(Supplied material Opens)

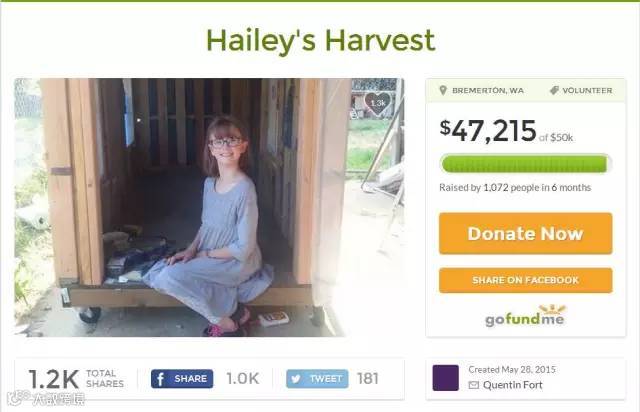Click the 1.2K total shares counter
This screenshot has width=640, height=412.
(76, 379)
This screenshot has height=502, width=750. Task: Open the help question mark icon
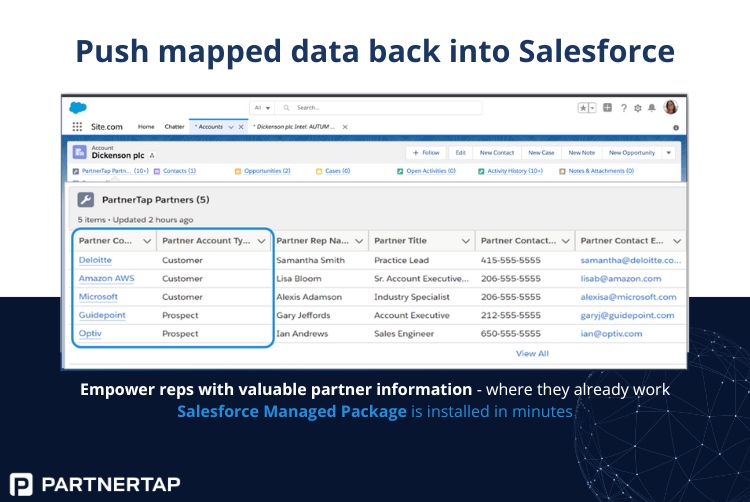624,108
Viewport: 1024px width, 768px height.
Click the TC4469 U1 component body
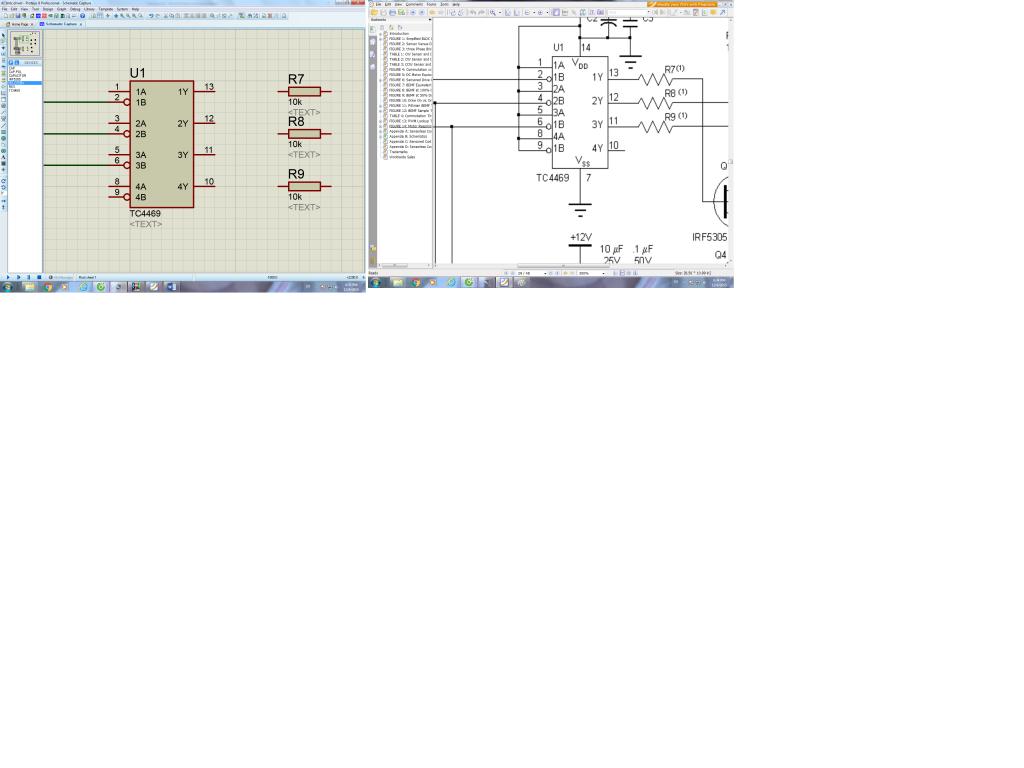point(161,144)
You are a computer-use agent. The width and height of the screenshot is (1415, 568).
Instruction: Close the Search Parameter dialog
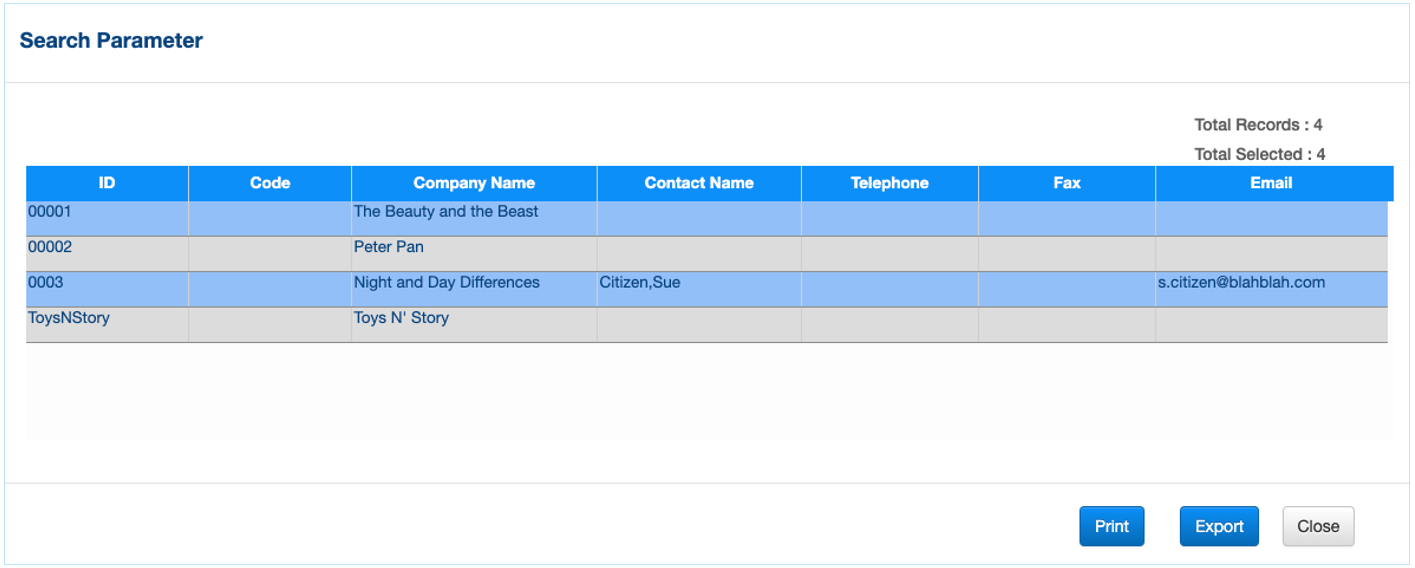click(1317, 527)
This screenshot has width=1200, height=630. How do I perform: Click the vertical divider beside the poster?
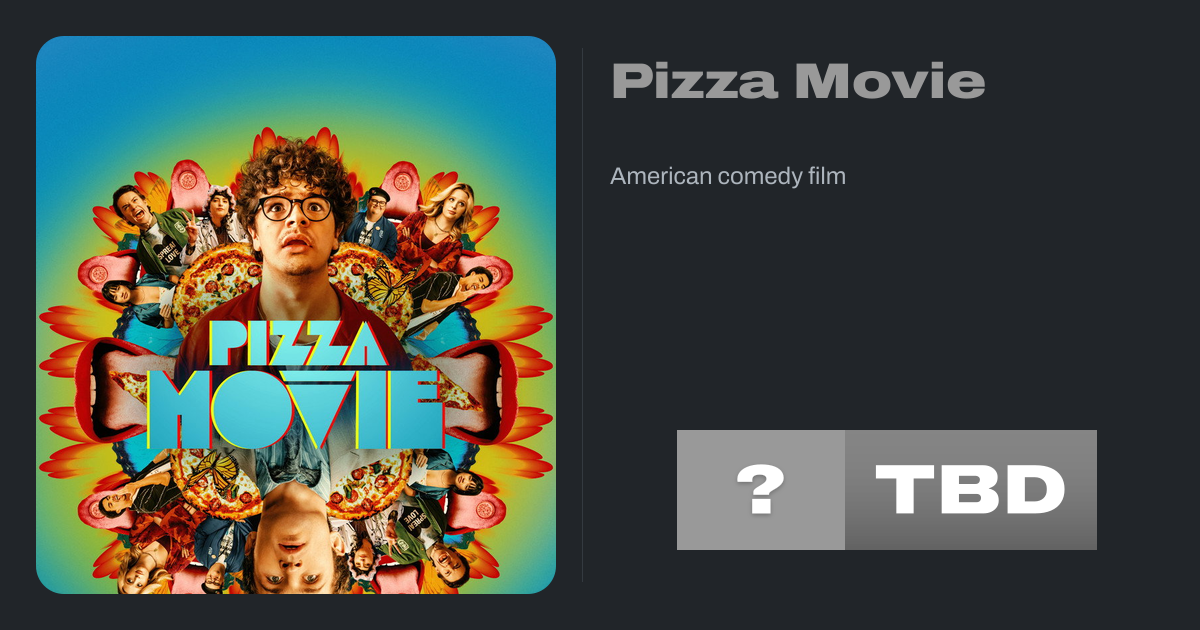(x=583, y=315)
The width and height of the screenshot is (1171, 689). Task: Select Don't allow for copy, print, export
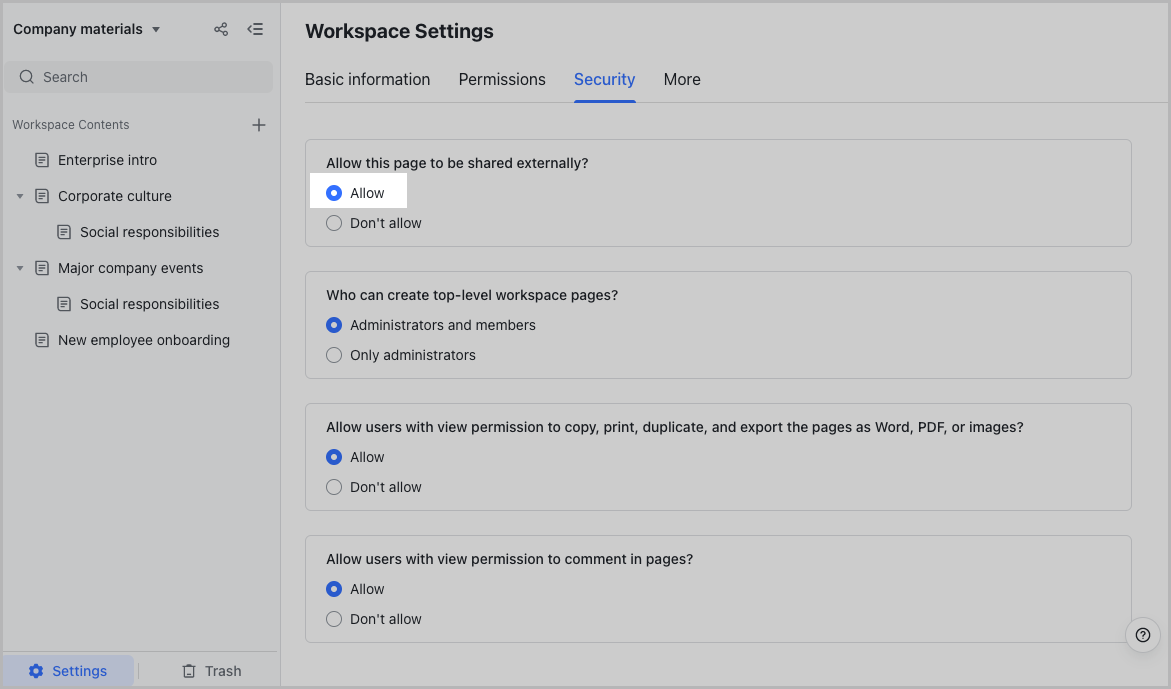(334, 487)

(Supplied material Closes)

■ Work to be completed ■
Everything from the line containing "This screenshot has height=502, width=750." to the last line of the listing above is to be written out exactly, except the pictures, and nothing else.

■ Written solution ■
This screenshot has height=502, width=750. Task: Open the help question mark icon
624,108
Viewport: 1024px width, 768px height.
Click the TC4469 U1 component body
point(161,144)
You are a computer-use agent. The width and height of the screenshot is (1415, 568).
Instruction: Close the Search Parameter dialog
click(1317, 527)
This screenshot has width=1200, height=630. How do I perform: Click the vertical divider beside the poster?
(x=583, y=315)
The width and height of the screenshot is (1171, 689). Task: Select Don't allow for copy, print, export
(334, 487)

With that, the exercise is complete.